Dejobaan didn't stop there, though; it's included a full robot (and arena) editor, and thrown in full Steam Workshop support. Combined with Dejobaan's own daily challenges, Drunken Robot Pornography promises to deliver ongoing content for as long as the community remains interested.
Ongoing content, and millions of penises - although none of them will appear on the exotic dancers created by Dejobaan.
"Druken Robot Pornography's the cleanest game on the Internet, so no robot penises. Except for the ones the players create in Steam Workshop," Lambe said.
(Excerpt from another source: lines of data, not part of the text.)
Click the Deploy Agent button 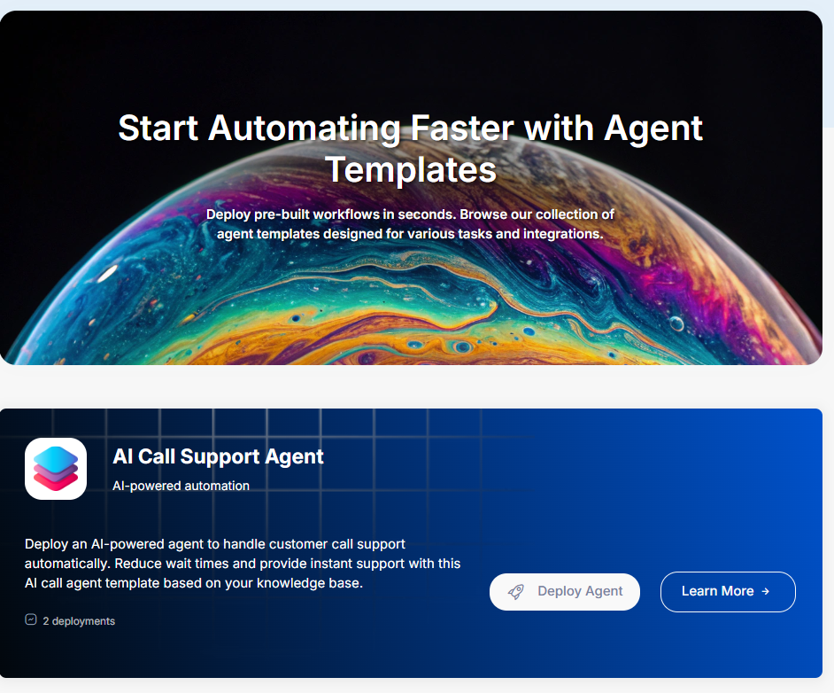click(x=564, y=591)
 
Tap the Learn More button click(x=728, y=591)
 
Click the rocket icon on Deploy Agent click(x=516, y=591)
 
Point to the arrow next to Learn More click(x=766, y=591)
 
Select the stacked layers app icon click(x=56, y=469)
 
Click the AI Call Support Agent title click(x=218, y=456)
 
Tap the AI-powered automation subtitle click(x=181, y=486)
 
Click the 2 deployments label click(x=79, y=621)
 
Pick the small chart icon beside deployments click(x=31, y=619)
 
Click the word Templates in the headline click(x=411, y=169)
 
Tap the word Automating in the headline click(x=305, y=128)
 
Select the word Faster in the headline click(x=462, y=128)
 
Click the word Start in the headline click(x=158, y=128)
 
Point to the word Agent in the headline click(x=653, y=129)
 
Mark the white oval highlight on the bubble click(x=107, y=274)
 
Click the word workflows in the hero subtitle click(x=346, y=214)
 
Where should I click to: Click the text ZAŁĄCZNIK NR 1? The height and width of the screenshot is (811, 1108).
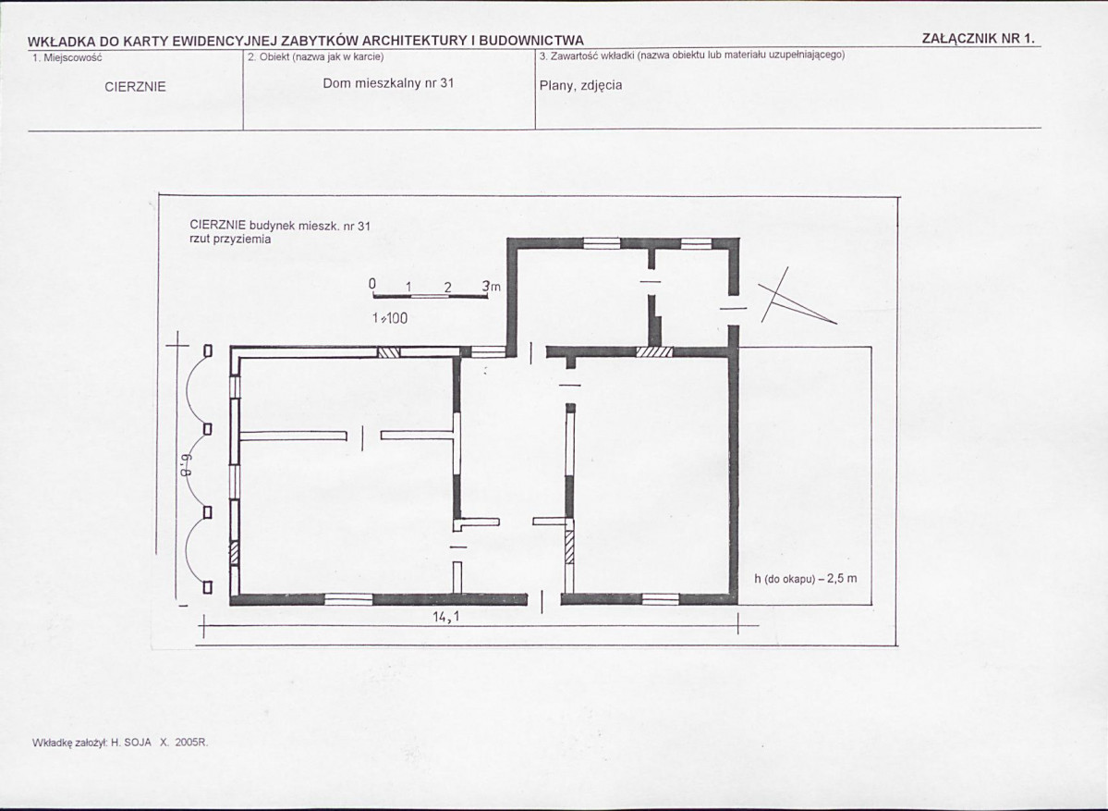point(978,39)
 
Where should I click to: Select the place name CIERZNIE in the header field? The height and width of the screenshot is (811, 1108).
point(135,87)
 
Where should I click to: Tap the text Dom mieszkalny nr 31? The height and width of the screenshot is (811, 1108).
point(388,82)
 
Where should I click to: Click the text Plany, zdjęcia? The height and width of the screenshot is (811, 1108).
point(581,86)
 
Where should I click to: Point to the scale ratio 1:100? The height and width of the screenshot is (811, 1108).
point(389,318)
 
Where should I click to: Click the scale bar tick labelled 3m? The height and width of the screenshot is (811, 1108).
point(491,287)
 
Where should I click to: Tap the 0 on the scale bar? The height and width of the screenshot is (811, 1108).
point(372,284)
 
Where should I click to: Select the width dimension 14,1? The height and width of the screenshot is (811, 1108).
point(446,617)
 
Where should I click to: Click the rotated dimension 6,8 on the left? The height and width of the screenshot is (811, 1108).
point(188,464)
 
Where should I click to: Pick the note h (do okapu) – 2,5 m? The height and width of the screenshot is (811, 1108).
point(806,578)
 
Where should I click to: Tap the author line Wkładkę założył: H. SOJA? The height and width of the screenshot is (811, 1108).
point(91,743)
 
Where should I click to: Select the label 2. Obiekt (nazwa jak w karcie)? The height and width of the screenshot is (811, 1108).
point(316,56)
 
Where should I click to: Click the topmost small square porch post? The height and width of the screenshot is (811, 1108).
point(209,350)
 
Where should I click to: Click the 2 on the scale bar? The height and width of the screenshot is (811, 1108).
point(448,288)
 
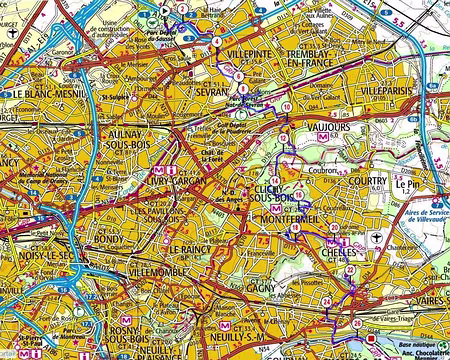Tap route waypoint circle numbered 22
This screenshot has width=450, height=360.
pyautogui.click(x=349, y=270)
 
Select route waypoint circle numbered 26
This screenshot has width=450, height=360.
pyautogui.click(x=358, y=323)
"I guess I felt like we'd arrived when we got our first user-generated robo-penis. But yeesh."
- The Centrefolds
- Mr. January, your exotic dancer and bar masseur, Sensual Joe Kinematics
- Mr. February, your exotic dancer and restroom thespian, Exoticus Maximus
- Miss March, your exotic dancer and stand-up comic, Zanzizzee Bee
- Miss April, your exotic dancer and burlesque performer, Kitty Osculateur
- Mr. May, your exotic dancer and lounge singer, Jonathan Livingston Elliot
- Ms. June, your exotic dancer and handheld inventory control scanner, Splendira Ladyscan
- Miss July, your exotic dancer and maintenance bot, Lucrezia Cyborgia
- Mr. August, your exotic dancer and bar pickpocket, Felonious Junk
- Mr. September, your exotic dancer and exotic dancer, Bangalore Wednesday
- Ms. October, your exotic dancer and waitron-tron, Bonbon Slinkytron
- Mr. November, your exotic dancer and short order cook, Yum Squidee Rumsfeld
- Mr. December, your exotic dancer and dairy consultant, Moobidiah Jones
Drunken Robot Pornography is a PC exclusive available on Steam for $15. It's 20% off during its launch window.